- Nickname: Steve
- Born: 8 December 1898 Cobham, England
- Died: February 1982 (aged 83) Vancouver, British Columbia, Canada
- Allegiance: Canada
- Branch: Royal Flying Corps
- Rank: Lieutenant
- Unit: No. 28 Squadron RAF, No. 45 Squadron RAF
- Awards: Military Cross

= Harold B. Hudson =

Canadian First World War flying ace

Lieutenant Harold Byrn Hudson MC (8 December 1898 – February 1982) was a Canadian First World War flying ace, officially credited with 13 victories. As wingman to William George Barker, he scored a record five victories over observation balloons in a single day.

==Biography==
Hudson was British-born, but his family relocated to British Columbia in 1912. He joined the Royal Flying Corps, being commissioned a Probationary Temporary Second Lieutenant on 24 May 1917. He was assigned to 28 Squadron in Italy.

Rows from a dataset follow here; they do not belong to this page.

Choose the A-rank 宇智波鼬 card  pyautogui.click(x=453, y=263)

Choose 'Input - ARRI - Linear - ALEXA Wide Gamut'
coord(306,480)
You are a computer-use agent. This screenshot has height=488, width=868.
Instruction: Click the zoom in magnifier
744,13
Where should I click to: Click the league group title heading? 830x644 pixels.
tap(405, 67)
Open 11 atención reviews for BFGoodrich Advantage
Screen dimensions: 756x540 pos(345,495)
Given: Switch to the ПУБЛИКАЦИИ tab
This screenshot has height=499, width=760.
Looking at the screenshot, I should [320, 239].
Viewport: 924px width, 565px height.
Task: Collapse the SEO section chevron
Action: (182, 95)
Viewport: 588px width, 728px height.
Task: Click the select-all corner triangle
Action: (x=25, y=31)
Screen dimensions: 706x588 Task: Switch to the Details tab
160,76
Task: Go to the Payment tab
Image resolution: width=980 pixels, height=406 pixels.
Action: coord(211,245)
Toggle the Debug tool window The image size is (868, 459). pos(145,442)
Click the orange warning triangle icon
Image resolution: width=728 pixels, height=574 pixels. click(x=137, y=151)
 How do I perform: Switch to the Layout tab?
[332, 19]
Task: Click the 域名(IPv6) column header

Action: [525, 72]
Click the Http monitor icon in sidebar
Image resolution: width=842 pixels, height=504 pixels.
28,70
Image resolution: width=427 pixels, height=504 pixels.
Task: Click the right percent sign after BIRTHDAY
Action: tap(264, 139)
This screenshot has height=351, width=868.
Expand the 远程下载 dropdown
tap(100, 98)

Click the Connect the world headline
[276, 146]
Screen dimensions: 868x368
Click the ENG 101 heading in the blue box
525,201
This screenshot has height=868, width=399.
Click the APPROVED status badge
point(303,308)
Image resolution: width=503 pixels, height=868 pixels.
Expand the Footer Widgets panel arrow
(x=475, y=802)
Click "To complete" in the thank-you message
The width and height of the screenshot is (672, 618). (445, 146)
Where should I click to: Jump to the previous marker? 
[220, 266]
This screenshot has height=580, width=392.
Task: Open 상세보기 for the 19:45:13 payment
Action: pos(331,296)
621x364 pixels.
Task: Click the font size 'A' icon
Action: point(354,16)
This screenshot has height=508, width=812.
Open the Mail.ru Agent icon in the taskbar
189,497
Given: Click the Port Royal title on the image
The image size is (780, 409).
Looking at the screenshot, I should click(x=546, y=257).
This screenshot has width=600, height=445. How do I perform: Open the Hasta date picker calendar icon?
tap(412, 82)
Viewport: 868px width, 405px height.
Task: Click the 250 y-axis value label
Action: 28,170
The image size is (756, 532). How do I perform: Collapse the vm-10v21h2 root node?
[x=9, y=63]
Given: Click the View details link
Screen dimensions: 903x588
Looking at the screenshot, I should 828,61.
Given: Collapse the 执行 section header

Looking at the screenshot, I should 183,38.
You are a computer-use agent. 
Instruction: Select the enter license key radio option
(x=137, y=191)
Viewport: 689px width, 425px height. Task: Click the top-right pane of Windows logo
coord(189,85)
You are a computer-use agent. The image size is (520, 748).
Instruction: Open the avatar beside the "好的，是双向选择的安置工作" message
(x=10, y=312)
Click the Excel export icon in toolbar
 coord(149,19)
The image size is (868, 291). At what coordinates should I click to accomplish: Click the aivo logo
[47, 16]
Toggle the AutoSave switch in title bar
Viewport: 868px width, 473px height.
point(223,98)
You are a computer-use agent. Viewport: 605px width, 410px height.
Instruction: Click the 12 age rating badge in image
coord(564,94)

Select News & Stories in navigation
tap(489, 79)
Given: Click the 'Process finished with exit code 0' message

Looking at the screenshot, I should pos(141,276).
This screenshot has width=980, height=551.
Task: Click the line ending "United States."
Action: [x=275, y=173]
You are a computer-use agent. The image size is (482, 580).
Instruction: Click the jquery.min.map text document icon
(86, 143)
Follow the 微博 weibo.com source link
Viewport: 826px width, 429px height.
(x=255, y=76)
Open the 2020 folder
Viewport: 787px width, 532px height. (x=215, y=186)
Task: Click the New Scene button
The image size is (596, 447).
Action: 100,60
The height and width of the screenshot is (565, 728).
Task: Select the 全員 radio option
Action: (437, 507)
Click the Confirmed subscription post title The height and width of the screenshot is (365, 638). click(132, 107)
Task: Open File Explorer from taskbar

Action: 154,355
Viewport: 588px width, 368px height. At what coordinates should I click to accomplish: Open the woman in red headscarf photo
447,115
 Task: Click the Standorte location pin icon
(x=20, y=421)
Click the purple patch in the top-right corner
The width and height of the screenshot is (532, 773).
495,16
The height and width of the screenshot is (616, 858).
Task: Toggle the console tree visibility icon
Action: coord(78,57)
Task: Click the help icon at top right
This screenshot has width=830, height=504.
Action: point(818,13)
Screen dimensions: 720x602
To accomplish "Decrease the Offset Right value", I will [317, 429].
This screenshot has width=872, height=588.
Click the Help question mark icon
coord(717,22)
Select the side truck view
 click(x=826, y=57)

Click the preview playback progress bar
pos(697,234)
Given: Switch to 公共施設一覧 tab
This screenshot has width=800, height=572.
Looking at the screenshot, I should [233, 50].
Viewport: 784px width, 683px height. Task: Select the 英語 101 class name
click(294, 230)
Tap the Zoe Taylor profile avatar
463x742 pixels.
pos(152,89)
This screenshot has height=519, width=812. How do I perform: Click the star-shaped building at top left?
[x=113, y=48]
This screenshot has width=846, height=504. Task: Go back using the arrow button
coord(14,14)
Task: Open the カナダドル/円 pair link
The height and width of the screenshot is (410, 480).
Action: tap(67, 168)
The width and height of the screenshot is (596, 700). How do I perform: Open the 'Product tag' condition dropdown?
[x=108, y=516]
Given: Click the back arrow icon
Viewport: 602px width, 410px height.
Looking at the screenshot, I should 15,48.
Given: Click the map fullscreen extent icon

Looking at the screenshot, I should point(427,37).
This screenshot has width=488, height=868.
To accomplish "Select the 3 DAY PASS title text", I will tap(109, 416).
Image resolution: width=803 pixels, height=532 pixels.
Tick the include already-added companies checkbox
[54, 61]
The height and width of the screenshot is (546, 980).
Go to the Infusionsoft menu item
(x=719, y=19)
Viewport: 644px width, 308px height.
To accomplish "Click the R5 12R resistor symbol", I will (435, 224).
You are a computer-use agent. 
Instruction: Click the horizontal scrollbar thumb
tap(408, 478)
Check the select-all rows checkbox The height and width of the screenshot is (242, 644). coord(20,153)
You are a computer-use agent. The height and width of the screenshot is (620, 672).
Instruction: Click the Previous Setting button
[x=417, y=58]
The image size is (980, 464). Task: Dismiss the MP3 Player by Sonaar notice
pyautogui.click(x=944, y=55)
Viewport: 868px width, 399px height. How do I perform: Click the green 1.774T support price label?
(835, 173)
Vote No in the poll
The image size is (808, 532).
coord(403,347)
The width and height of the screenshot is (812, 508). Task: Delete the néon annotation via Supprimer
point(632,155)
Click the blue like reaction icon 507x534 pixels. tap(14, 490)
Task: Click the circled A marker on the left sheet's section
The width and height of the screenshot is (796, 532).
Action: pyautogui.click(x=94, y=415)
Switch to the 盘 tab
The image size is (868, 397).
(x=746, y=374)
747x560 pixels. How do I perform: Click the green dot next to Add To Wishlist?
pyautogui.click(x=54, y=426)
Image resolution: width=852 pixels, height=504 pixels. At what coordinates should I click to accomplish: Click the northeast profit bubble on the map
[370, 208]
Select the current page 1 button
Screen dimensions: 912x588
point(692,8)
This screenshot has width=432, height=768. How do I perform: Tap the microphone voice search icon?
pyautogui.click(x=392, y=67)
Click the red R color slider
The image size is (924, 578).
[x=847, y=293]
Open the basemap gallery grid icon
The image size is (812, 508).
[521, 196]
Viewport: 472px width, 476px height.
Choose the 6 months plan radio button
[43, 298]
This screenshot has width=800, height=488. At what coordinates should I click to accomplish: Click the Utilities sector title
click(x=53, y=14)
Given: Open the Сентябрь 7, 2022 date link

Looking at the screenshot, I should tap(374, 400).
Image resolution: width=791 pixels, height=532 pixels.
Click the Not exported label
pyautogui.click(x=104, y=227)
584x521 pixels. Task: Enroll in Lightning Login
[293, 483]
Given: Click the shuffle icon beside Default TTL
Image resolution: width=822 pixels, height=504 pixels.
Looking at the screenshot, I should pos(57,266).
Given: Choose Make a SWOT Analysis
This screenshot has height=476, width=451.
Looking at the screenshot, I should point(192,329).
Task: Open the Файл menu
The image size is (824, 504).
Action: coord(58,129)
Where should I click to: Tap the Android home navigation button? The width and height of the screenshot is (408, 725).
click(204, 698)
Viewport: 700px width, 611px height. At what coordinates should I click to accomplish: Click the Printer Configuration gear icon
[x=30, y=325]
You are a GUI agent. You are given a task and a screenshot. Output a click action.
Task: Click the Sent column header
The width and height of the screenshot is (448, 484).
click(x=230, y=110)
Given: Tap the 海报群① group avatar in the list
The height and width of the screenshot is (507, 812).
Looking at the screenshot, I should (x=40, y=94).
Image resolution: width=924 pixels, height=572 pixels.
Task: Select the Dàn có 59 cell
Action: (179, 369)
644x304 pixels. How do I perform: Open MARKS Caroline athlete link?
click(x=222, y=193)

There Hudson often flew with Captain William George Barker. Indeed, Hudson's first victories were two observation balloons shared with Barker on 24 January 1918. Hudson went on to destroy an Albatros D.V on 5 February. Then, a week later, Barker and Hudson pulled off the unprecedented feat of destroying five kite balloons on a single sortie. By 26 May 1918, Hudson's win total reached seven balloons and six airplanes; besides the mass victories over balloons with Barker, Hudson had destroyed four airplanes and driven two down out of control. He was posted briefly, without success, to 45 Squadron.

Postwar, Hudson returned to Canada to work in pulp mills making paper.

==Honours and awards==
- 16 September 1918 – T./Lt. Harold Byrn Hudson, R.A.F. is awarded the Military Cross:

For conspicuous gallantry and devotion to duty in destroying four enemy aeroplanes and shooting down two enemy kite balloons in flames.